#### WHAT THIS TASK INVOLVES
Look through the data below. Show each line where the string "size" occurs.

== DATA EXTRACTS ==

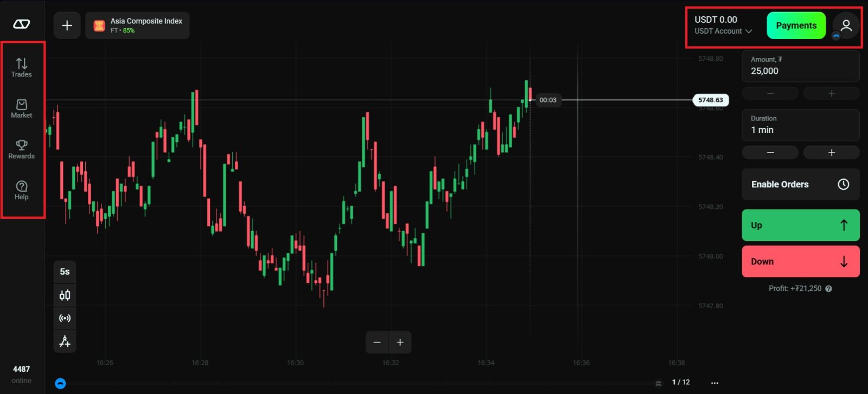Viewport: 868px width, 394px height.
Task: Toggle Enable Orders
Action: point(800,185)
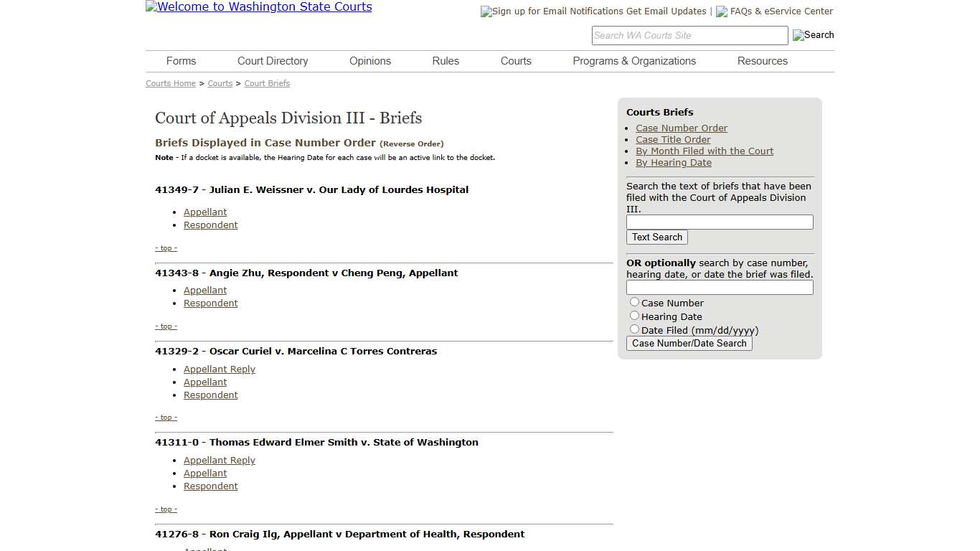This screenshot has width=980, height=551.
Task: Open the Opinions menu
Action: [x=369, y=61]
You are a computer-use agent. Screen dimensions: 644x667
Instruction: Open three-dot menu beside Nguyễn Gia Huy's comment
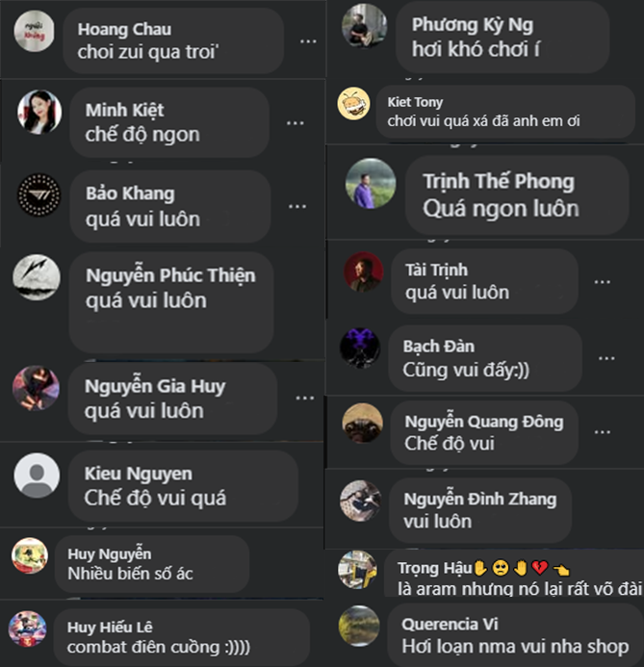(x=305, y=398)
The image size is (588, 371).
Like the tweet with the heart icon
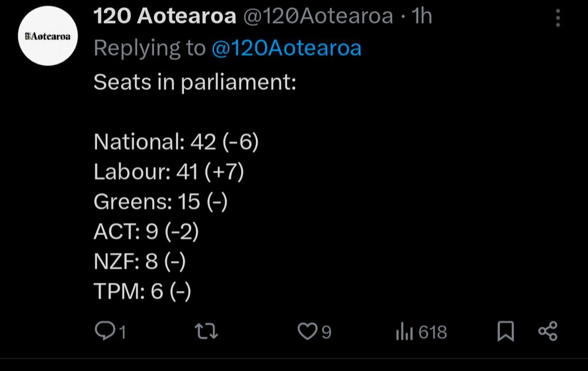308,331
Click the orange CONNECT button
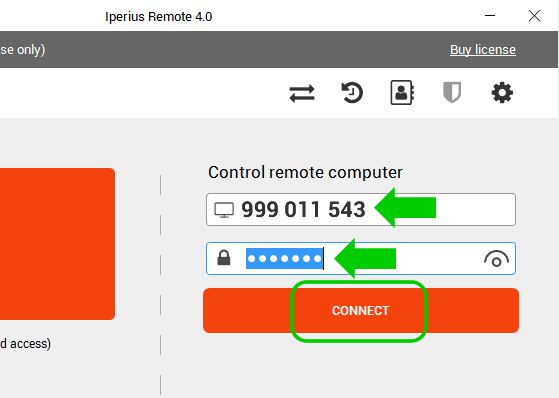 pyautogui.click(x=361, y=311)
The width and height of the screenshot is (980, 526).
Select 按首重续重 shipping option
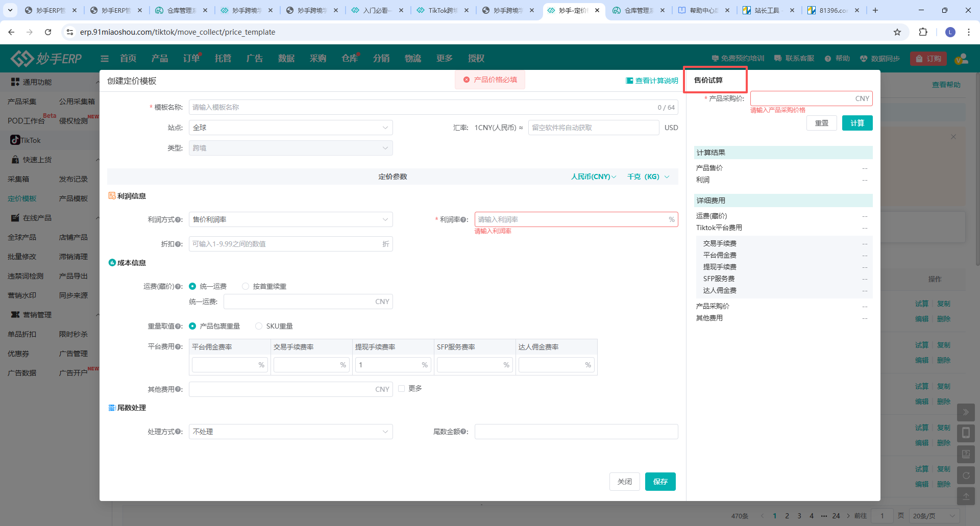click(246, 287)
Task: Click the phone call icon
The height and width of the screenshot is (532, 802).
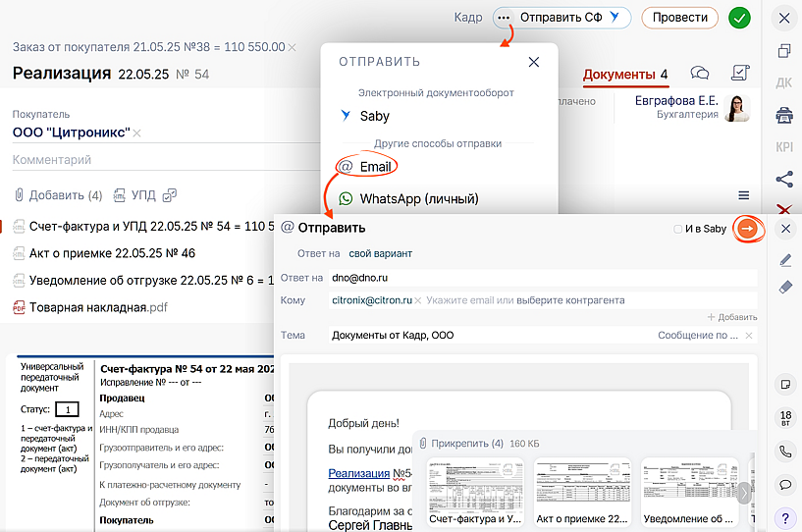Action: pyautogui.click(x=784, y=452)
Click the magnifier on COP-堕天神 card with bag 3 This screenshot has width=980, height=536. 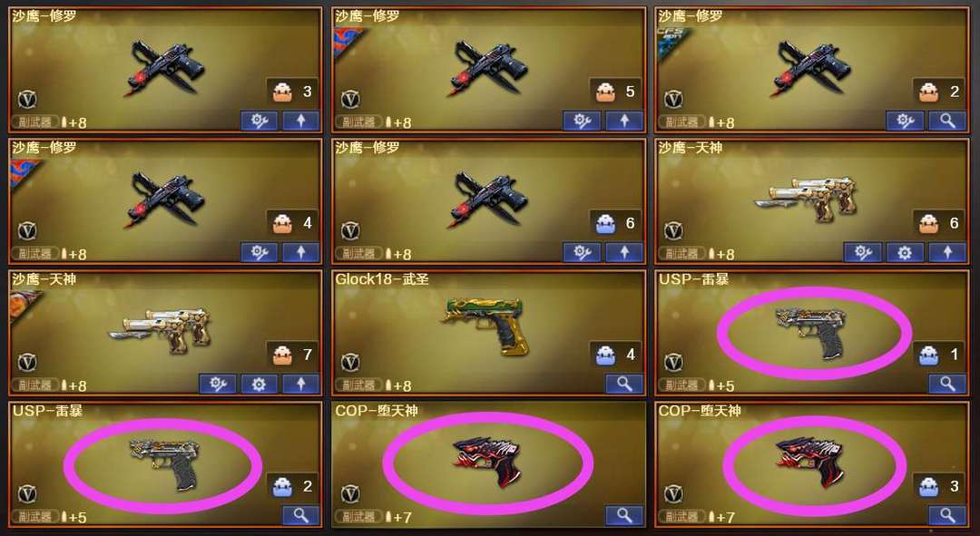pyautogui.click(x=947, y=515)
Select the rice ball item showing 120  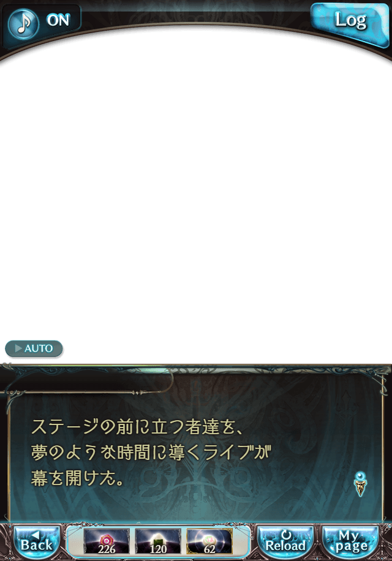tap(158, 541)
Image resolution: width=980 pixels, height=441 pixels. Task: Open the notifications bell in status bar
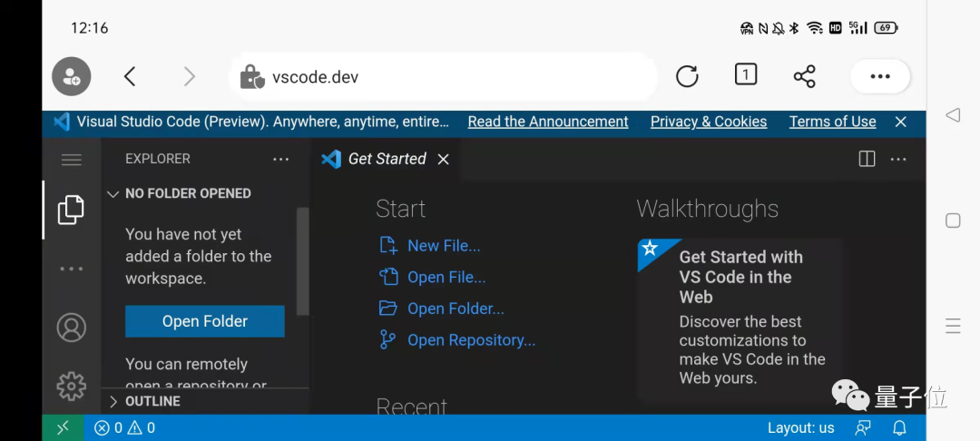click(x=899, y=427)
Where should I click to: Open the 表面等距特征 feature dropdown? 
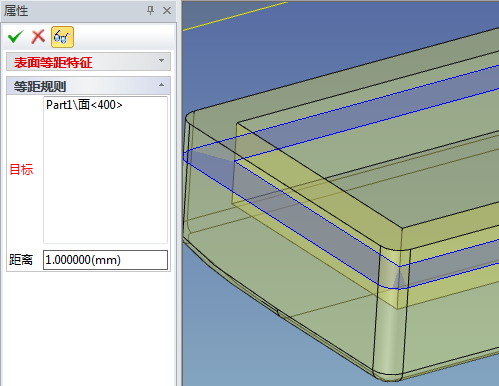pos(88,62)
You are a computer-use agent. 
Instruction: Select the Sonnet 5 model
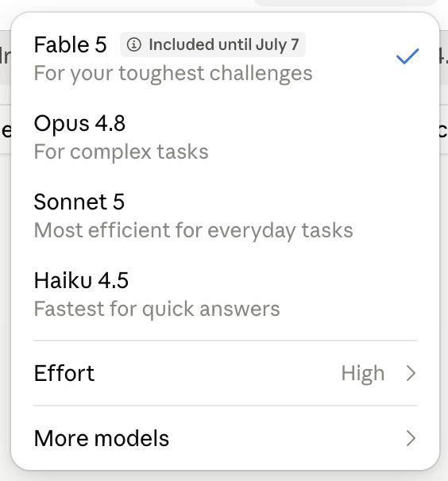pyautogui.click(x=225, y=215)
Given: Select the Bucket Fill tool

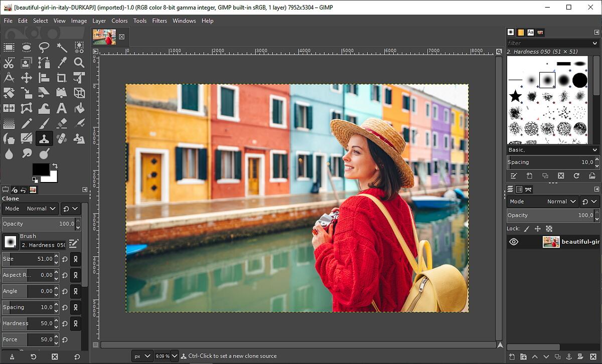Looking at the screenshot, I should tap(79, 108).
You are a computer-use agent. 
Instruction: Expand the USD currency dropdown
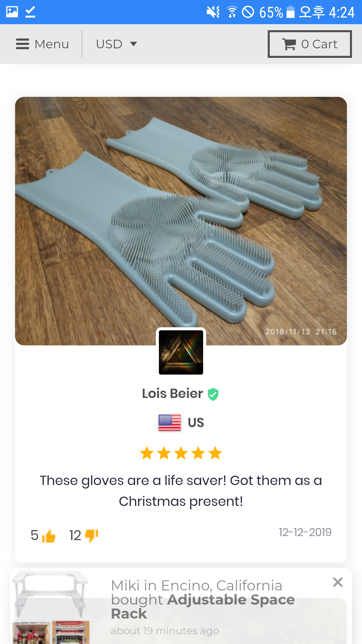tap(116, 44)
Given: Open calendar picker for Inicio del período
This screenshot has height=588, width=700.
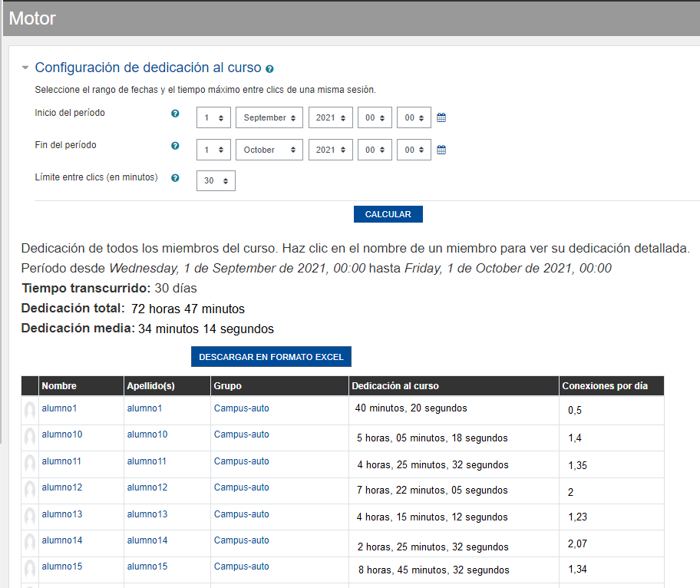Looking at the screenshot, I should pos(441,118).
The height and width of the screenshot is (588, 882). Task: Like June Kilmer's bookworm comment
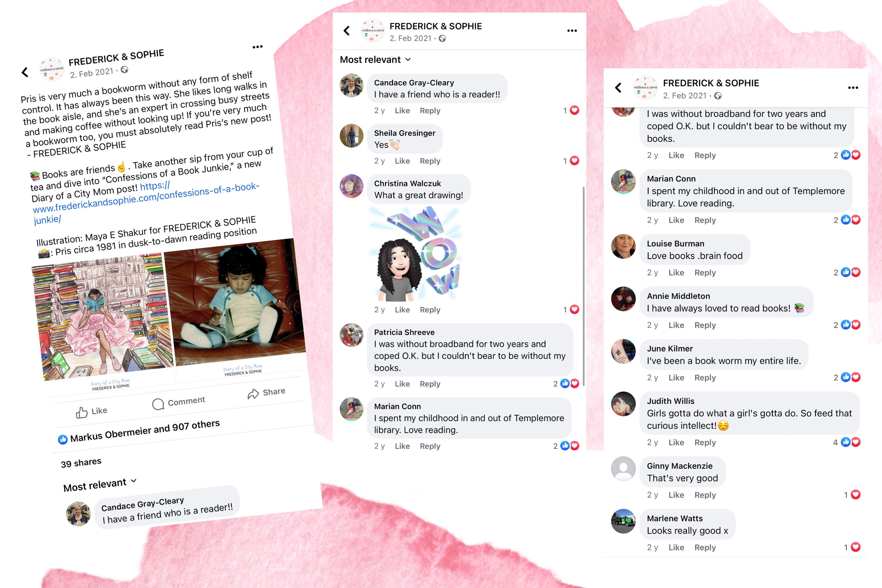click(x=676, y=378)
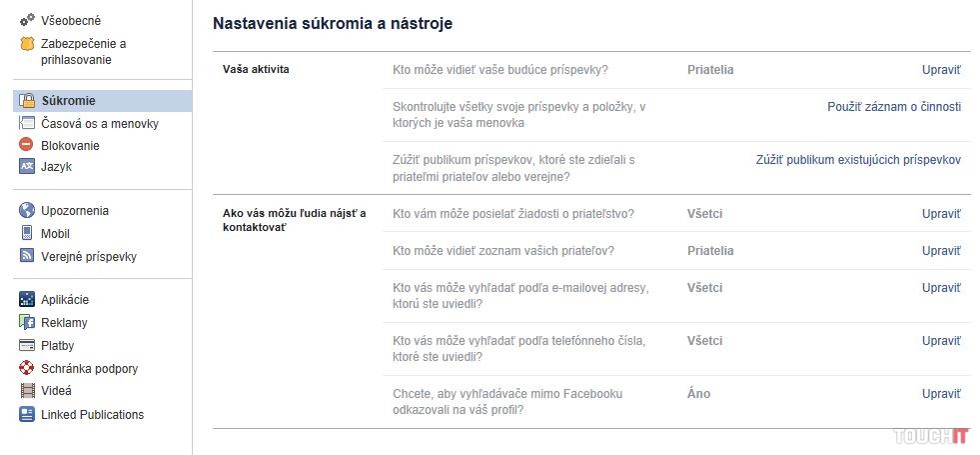980x455 pixels.
Task: Click the phone icon beside Mobil
Action: pyautogui.click(x=27, y=234)
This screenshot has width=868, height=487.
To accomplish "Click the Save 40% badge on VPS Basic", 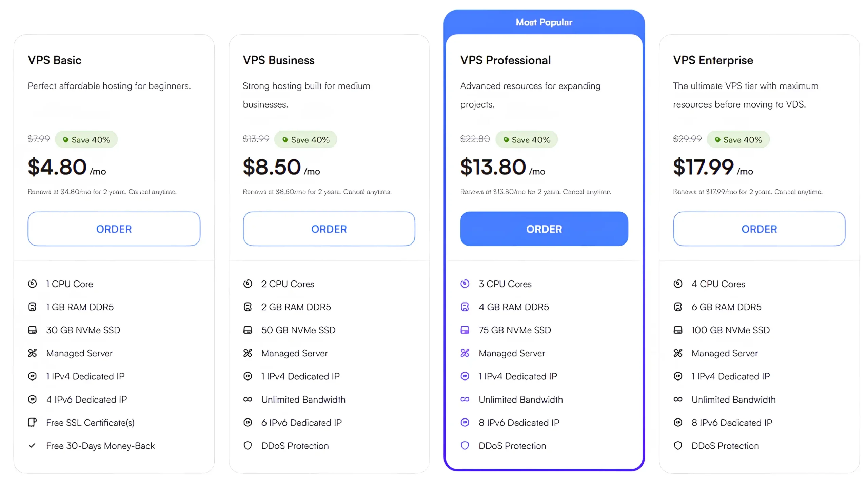I will (x=86, y=139).
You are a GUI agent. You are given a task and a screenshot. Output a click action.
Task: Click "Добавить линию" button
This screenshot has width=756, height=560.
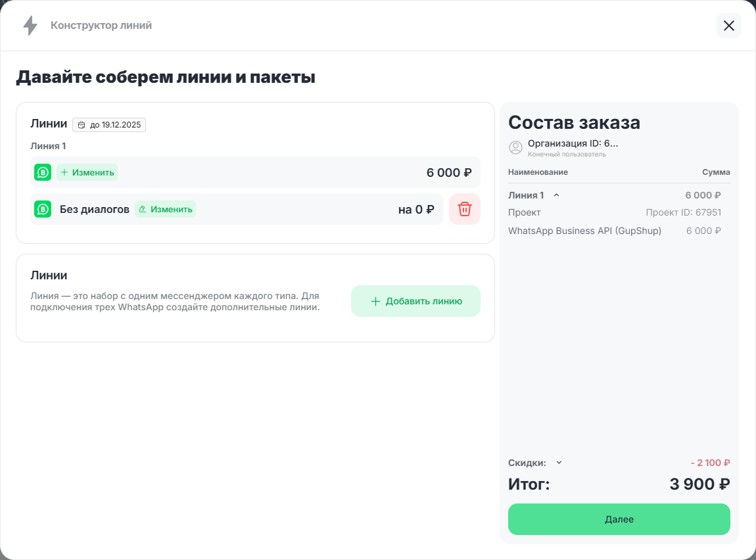(415, 301)
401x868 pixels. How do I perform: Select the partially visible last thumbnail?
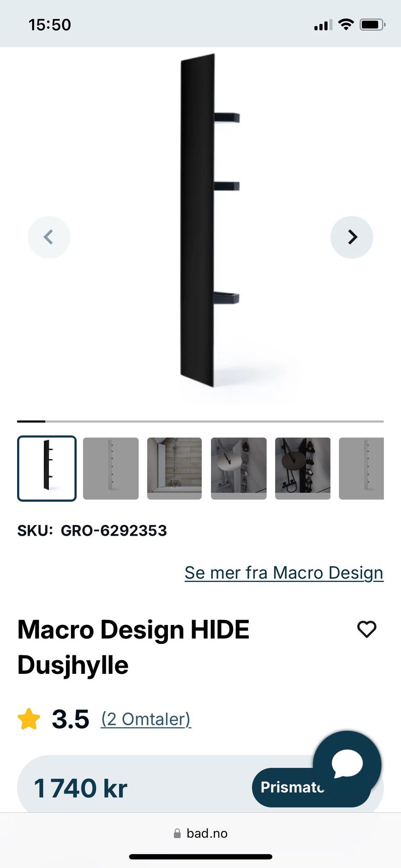point(361,468)
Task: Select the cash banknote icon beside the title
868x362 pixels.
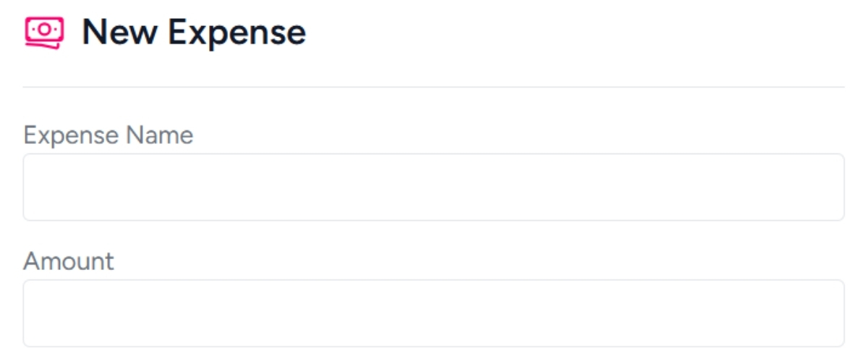Action: click(x=44, y=33)
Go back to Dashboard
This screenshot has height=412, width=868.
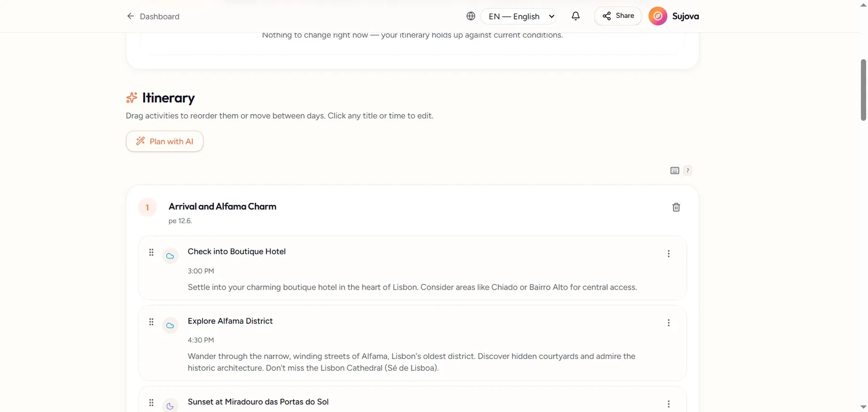[153, 16]
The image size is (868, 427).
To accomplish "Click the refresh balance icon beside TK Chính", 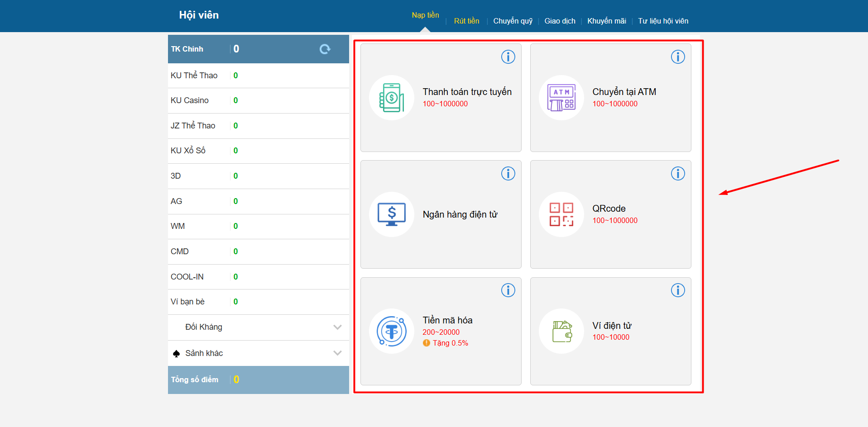I will [x=325, y=49].
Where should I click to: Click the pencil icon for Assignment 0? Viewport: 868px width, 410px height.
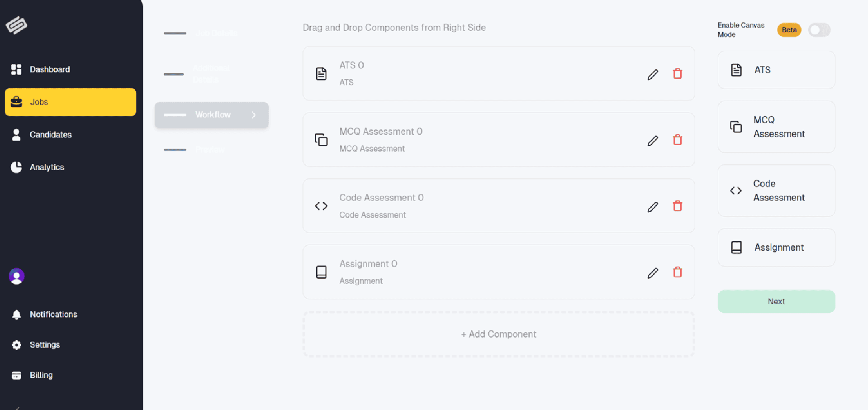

===

#### TASK RESPONSE
The image size is (588, 371).
The image size is (868, 427).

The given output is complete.